BEGIN DATA PROVIDED
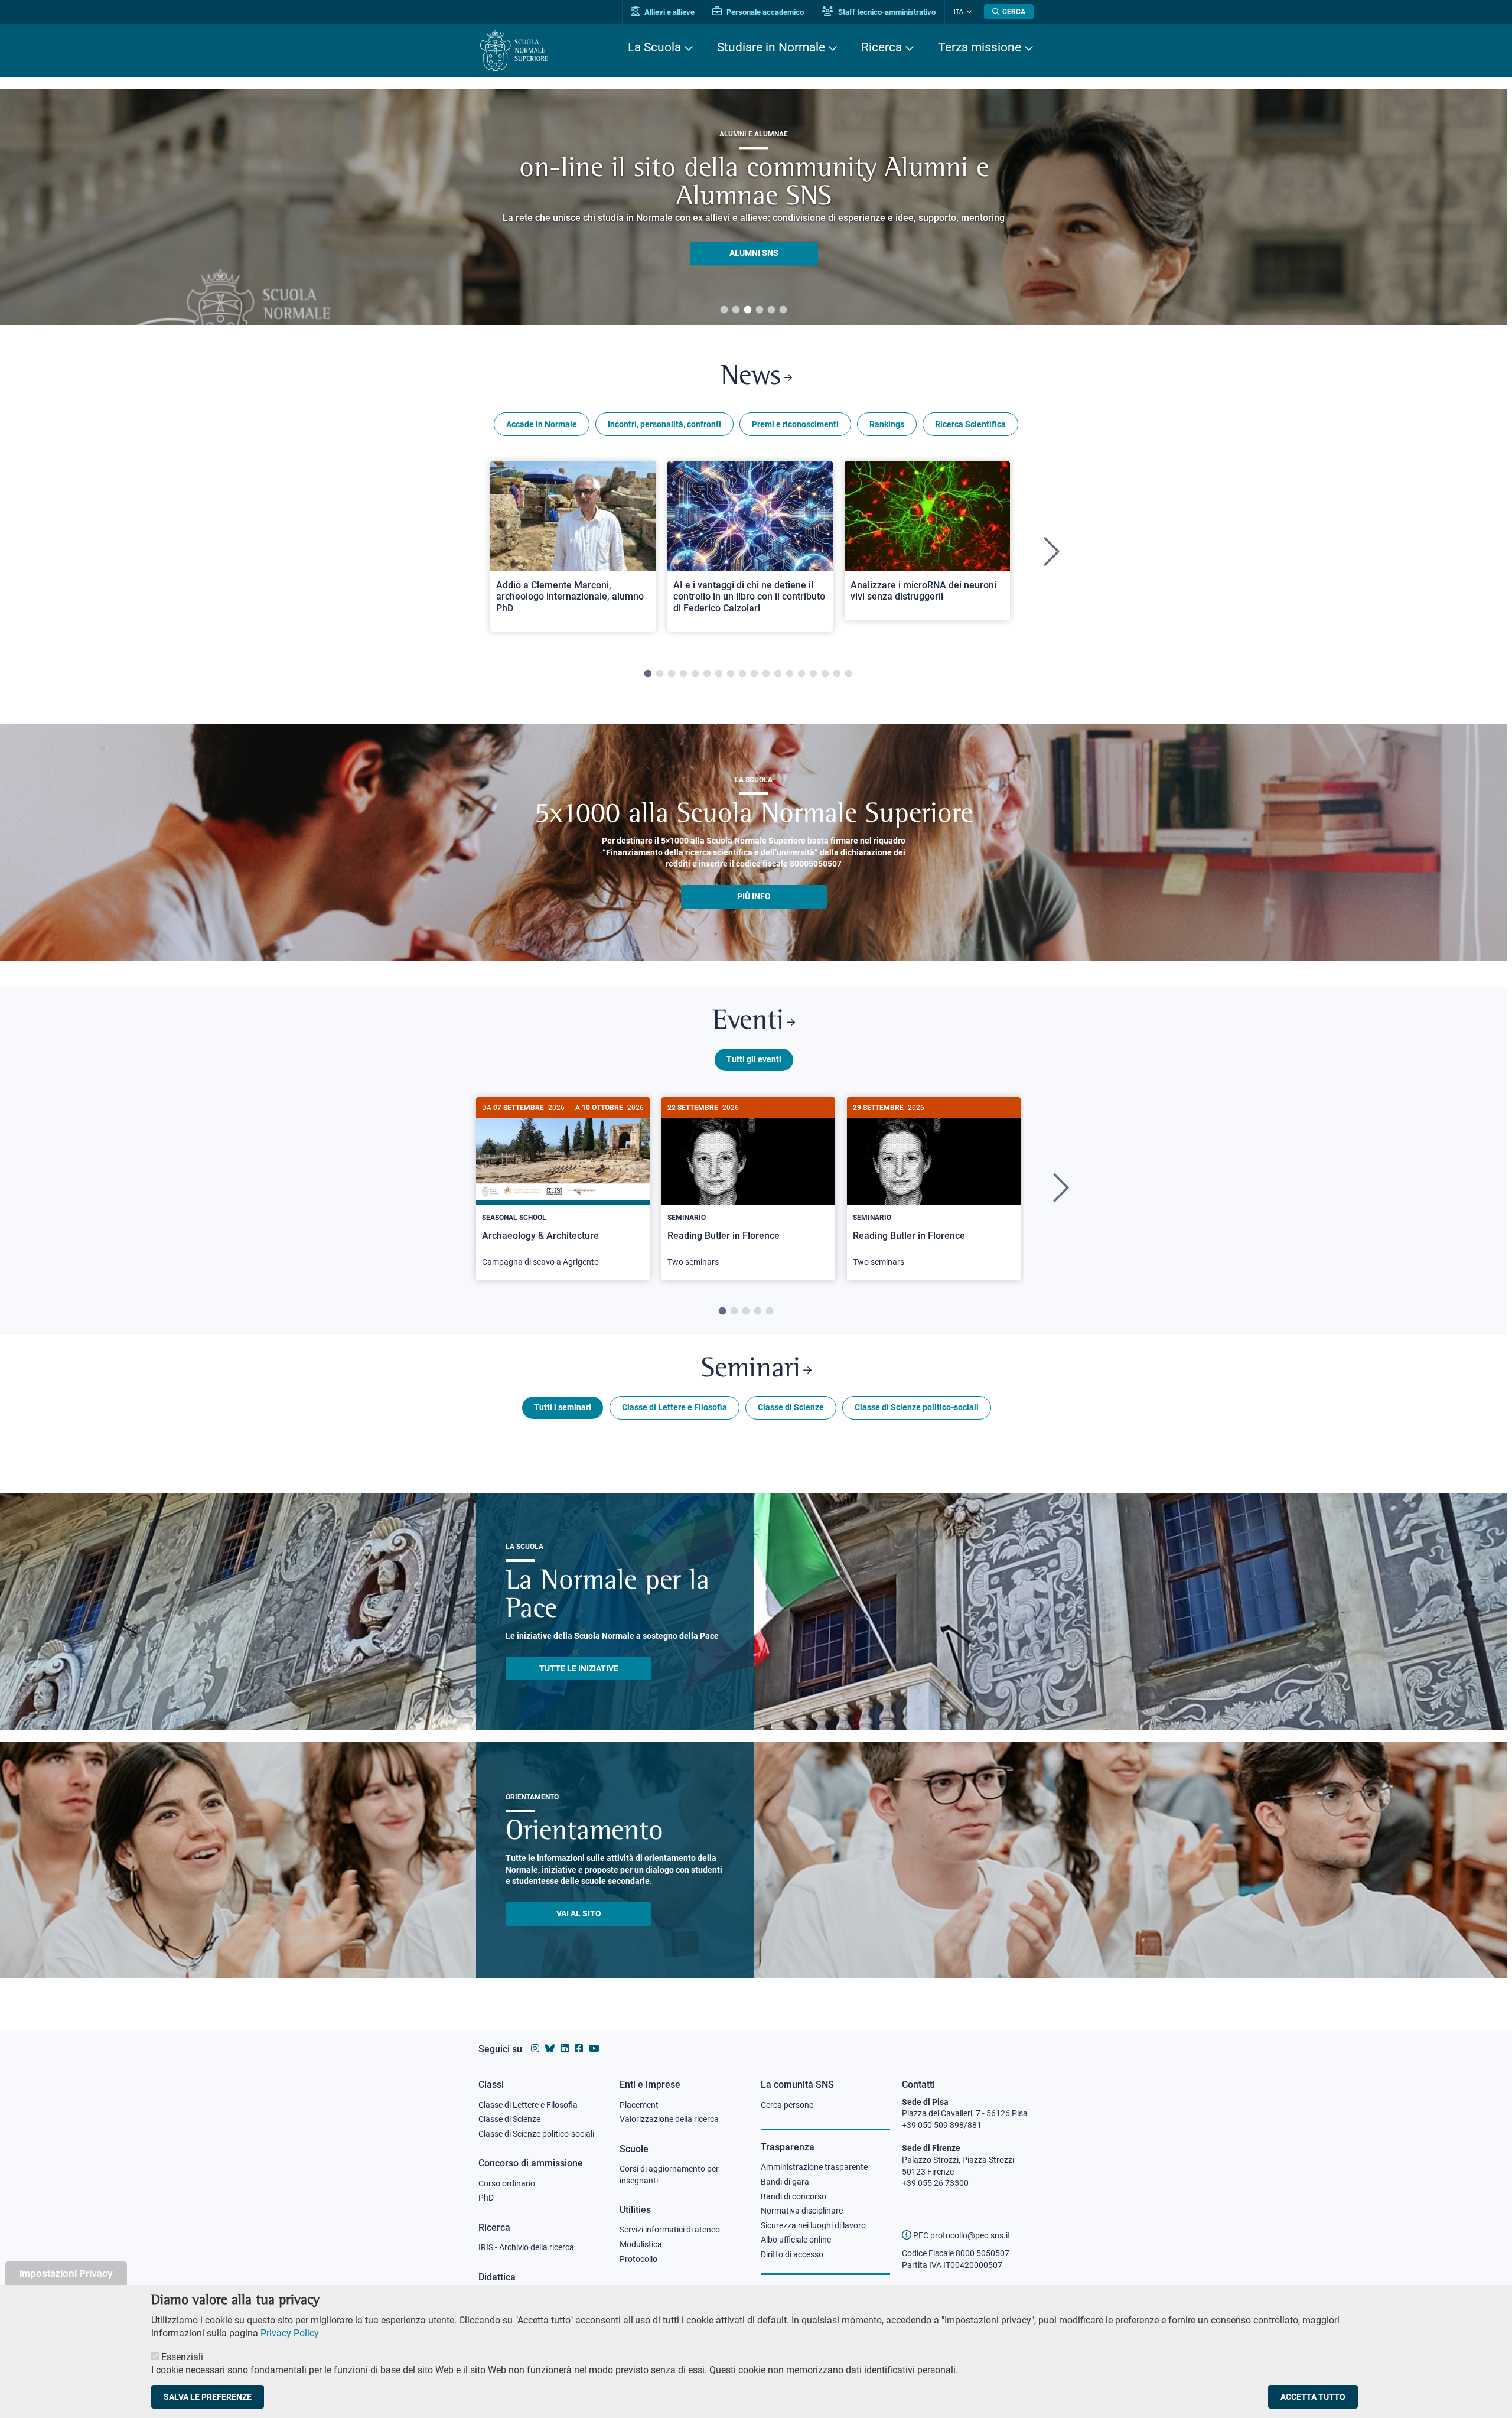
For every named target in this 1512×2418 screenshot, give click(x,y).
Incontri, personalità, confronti (664, 424)
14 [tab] (801, 674)
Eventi (748, 1021)
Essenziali (182, 2356)
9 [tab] (742, 674)
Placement (639, 2105)
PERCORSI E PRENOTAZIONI (754, 238)
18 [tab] (849, 674)
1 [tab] (724, 310)
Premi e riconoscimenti (795, 424)
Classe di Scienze (791, 1407)
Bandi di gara (785, 2181)
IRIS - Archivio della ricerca (526, 2247)
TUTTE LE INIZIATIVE (578, 1668)
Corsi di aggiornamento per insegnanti (669, 2174)
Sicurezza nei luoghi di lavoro (813, 2225)
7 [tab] (719, 674)
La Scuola (654, 47)
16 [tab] (825, 674)
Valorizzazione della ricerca (669, 2119)
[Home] (514, 50)
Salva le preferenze (208, 2396)
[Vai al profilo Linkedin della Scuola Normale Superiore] (565, 2048)
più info (754, 896)
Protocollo (638, 2259)
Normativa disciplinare (802, 2210)
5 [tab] (771, 310)
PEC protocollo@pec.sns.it (961, 2235)
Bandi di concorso (793, 2196)
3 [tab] (748, 310)
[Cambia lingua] (967, 12)
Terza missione (979, 47)
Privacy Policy (289, 2333)
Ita (958, 11)
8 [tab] (731, 674)
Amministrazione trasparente (814, 2167)
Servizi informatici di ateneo (670, 2229)
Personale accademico (764, 12)
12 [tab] (778, 674)
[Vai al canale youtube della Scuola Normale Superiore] (594, 2048)
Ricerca (881, 47)
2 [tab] (736, 310)
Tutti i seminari (562, 1407)
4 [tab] (759, 310)
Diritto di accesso (792, 2254)
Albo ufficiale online (796, 2239)
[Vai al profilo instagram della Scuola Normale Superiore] (535, 2048)
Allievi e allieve (669, 12)
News (751, 377)
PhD (486, 2197)
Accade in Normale (541, 424)
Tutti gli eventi (753, 1059)
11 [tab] (766, 674)
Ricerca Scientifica (970, 424)
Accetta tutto (1312, 2396)
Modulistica (641, 2244)
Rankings (886, 424)
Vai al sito (578, 1913)
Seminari (750, 1369)
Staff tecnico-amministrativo (886, 12)
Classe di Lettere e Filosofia (674, 1407)
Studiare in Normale (771, 47)
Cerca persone (787, 2105)
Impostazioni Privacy (66, 2273)
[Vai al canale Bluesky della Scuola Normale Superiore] (550, 2048)
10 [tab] (754, 674)
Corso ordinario (506, 2183)
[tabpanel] (573, 552)
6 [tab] (783, 310)
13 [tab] (790, 674)
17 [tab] (837, 674)
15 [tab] (813, 674)
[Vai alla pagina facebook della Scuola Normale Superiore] (579, 2048)
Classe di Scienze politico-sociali (917, 1407)
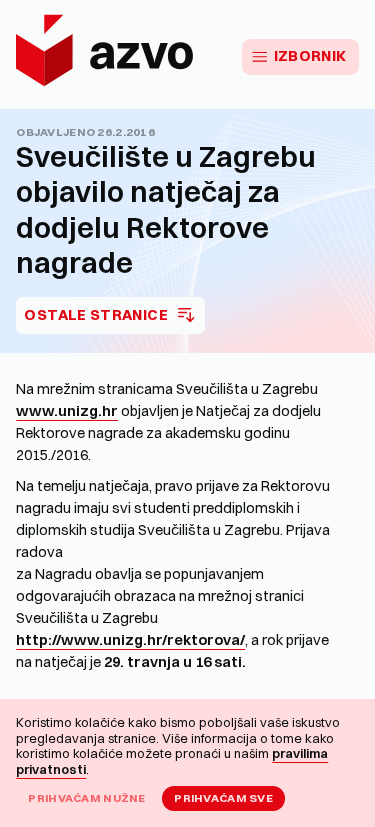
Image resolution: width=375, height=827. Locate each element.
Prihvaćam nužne (86, 798)
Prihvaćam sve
END DATA PROVIDED
GOAL OF THE EXERCISE — Your job is to repeat every entry exactly, keeping all pictures out of the copy.

ANSWER BELOW —
For every named target in this 1512×2418 screenshot, give click(x,y).
Incontri, personalità, confronti (664, 424)
14 [tab] (801, 674)
Eventi (748, 1021)
Essenziali (182, 2356)
9 [tab] (742, 674)
Placement (639, 2105)
PERCORSI E PRENOTAZIONI (754, 238)
18 [tab] (849, 674)
1 [tab] (724, 310)
Premi e riconoscimenti (795, 424)
Classe di Scienze (791, 1407)
Bandi di gara (785, 2181)
IRIS - Archivio della ricerca (526, 2247)
TUTTE LE INIZIATIVE (578, 1668)
Corsi di aggiornamento per insegnanti (669, 2174)
Sicurezza nei luoghi di lavoro (813, 2225)
7 [tab] (719, 674)
La Scuola (654, 47)
16 [tab] (825, 674)
Valorizzazione della ricerca (669, 2119)
[Home] (514, 50)
Salva le preferenze (208, 2396)
[Vai al profilo Linkedin della Scuola Normale Superiore] (565, 2048)
più info (754, 896)
Protocollo (638, 2259)
Normativa disciplinare (802, 2210)
5 [tab] (771, 310)
PEC protocollo@pec.sns.it (961, 2235)
Bandi di concorso (793, 2196)
3 [tab] (748, 310)
[Cambia lingua] (967, 12)
Terza missione (979, 47)
Privacy Policy (289, 2333)
Ita (958, 11)
8 [tab] (731, 674)
Amministrazione trasparente (814, 2167)
Servizi informatici di ateneo (670, 2229)
Personale accademico (764, 12)
12 [tab] (778, 674)
[Vai al canale youtube della Scuola Normale Superiore] (594, 2048)
Ricerca (881, 47)
2 [tab] (736, 310)
Tutti i seminari (562, 1407)
4 [tab] (759, 310)
Diritto di accesso (792, 2254)
Albo ufficiale online (796, 2239)
[Vai al profilo instagram della Scuola Normale Superiore] (535, 2048)
Allievi e allieve (669, 12)
News (751, 377)
PhD (486, 2197)
Accade in Normale (541, 424)
Tutti gli eventi (753, 1059)
11 [tab] (766, 674)
Ricerca Scientifica (970, 424)
Accetta tutto (1312, 2396)
Modulistica (641, 2244)
Rankings (886, 424)
Vai al sito (578, 1913)
Seminari (750, 1369)
Staff tecnico-amministrativo (886, 12)
Classe di Lettere e Filosofia (674, 1407)
Studiare in Normale (771, 47)
Cerca persone (787, 2105)
Impostazioni Privacy (66, 2273)
[Vai al canale Bluesky della Scuola Normale Superiore] (550, 2048)
10 [tab] (754, 674)
Corso ordinario (506, 2183)
[tabpanel] (573, 552)
6 [tab] (783, 310)
13 [tab] (790, 674)
17 [tab] (837, 674)
15 [tab] (813, 674)
[Vai alla pagina facebook della Scuola Normale Superiore] (579, 2048)
Classe di Scienze politico-sociali (917, 1407)
Image resolution: width=375, height=827. Locate each element.
Prihvaćam nužne (86, 798)
Prihvaćam sve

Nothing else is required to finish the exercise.